### PROBLEM:
Update the stretch of material from the line containing "Hamdy Mohamed Abdelrady" through the end of the material, changing "section heading" to "section title" and keeping everything else the same. Return only that stretch.

(Dataset excerpt)
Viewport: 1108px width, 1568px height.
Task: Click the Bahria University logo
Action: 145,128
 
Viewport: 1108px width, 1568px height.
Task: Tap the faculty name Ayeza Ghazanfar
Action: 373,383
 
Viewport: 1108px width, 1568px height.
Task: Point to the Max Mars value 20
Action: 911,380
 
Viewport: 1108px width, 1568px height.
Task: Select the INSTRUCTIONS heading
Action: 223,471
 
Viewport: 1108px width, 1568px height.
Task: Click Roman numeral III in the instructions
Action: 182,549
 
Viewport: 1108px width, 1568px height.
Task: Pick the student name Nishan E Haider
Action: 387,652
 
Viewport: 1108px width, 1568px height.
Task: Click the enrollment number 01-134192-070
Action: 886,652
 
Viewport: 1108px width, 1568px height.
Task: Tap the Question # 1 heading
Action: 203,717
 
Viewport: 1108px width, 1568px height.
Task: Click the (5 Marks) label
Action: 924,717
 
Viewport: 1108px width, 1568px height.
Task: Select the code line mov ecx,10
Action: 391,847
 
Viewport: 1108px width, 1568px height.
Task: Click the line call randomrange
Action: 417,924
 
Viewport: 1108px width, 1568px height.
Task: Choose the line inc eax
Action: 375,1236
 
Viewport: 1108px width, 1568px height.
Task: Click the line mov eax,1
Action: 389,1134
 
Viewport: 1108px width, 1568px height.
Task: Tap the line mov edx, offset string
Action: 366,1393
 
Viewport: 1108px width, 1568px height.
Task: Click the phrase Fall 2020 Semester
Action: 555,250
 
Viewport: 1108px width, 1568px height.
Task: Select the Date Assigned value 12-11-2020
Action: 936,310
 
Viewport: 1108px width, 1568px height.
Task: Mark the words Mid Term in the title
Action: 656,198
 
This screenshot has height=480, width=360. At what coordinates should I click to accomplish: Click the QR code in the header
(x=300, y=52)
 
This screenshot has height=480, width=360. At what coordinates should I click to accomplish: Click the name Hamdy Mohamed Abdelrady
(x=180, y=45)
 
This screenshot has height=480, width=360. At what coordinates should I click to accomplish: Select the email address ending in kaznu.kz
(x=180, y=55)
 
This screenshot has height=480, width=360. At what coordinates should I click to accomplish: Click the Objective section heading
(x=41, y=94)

### RESULT:
This screenshot has height=480, width=360. At what coordinates should I click to accomplish: Click the name Hamdy Mohamed Abdelrady
(x=180, y=45)
 
This screenshot has height=480, width=360. At what coordinates should I click to accomplish: Select the email address ending in kaznu.kz
(x=180, y=55)
 
This screenshot has height=480, width=360. At what coordinates should I click to accomplish: Click the Objective section title
(x=41, y=94)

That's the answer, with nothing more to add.